Наверно, непереводим не только любой роман, но и любое слово вообще. Опыт языка, прожитый им и этим конкретным словом жизни, делают языки с разным прошлым несообщающимися сосудами. Прошлое, живущее словами, не поддается переводу, в частности, то самое русское прошлое, которое никогда не факт, но всегда аргумент в бесконечной войне народа с самим собой.
«Русская Швейцария» внятно показала ту бойницу, сквозь которую русские смотрят на Божий мир. Ни один русский автор, писавший о Швейцарии, этой страны по сути не увидел, да и не хотел увидеть. Смотрели на Альпы, а видели Россию.
Русские писатели придумали какую-то свою Швейцарию, а потом стали с ней бороться.

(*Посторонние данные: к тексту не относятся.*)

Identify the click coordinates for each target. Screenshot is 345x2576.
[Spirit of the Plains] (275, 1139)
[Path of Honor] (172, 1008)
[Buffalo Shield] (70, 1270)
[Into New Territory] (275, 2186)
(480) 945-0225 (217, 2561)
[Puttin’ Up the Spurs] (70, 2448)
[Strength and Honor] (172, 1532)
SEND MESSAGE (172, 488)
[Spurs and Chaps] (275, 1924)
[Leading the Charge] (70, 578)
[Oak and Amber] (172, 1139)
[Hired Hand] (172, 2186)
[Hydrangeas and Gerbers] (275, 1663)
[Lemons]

Для них эта страна была символом всего буржуазного, частного, вообще «западной бездуховности», того, что отвлекает человека от высоких помыслов.
В этом смысле придуманная русским воспаленным сознанием Швейцария к реальной стране с таким названием, конечно, никакого отношения не имеет. Кстати сказать, никакому швейцарцу в голову не придет называть свою страну, измученную самоубийствами, «земным парадизом».
Мне необходимо было понять, что же такое настоящая Швейцария, что кроется за страной-мифом, в которой я живу?
Форма путевых заметок пришла сразу, ведь Швейцария – это классическая страна литературных прогулок, ставших особым литературным жанром, который, в частности, пытался скопировать в своих «Письмах» Карамзин. В 1816 году Байрон проехал из Монтре по Альпам в Бернский Оберланд и оставил «Дневник для Августы». Через сорок лет Толстой прошел тем же маршрутом, – не зная, что идет по следам Байрона, иначе он, конечно, пошел бы другой дорогой, – и тоже оставил «Дневник путешествия». И мне ничего не оставалось, кроме как с моим ноутбуком пройти по их пути.
Книга называется «Монтре–Миссолунги–Астапово. По следам Байрона и Толстого. Литературная прогулка с Женевского озера в Бернский Оберланд». Я шел семь дней – получилось семь глав. Хотел написать, собственно, о том, почему в Швейцарии все «не как у людей», а вышла книга и о Швейцарии, и о России, о литературе, о любви, о смерти. Еще Бог знает о чем. Разумеется, и о Толстом, и о Байроне. Байрон для русской литературы очень важен. Он научил русских писателей понимать, что творчество неотделимо от жизни, что последний твой текст – это твоя смерть, и ее нужно уметь написать. Русские оказались очень талантливыми учениками, после Байрона в России это стало литературной традицией – уходить как-то особенно.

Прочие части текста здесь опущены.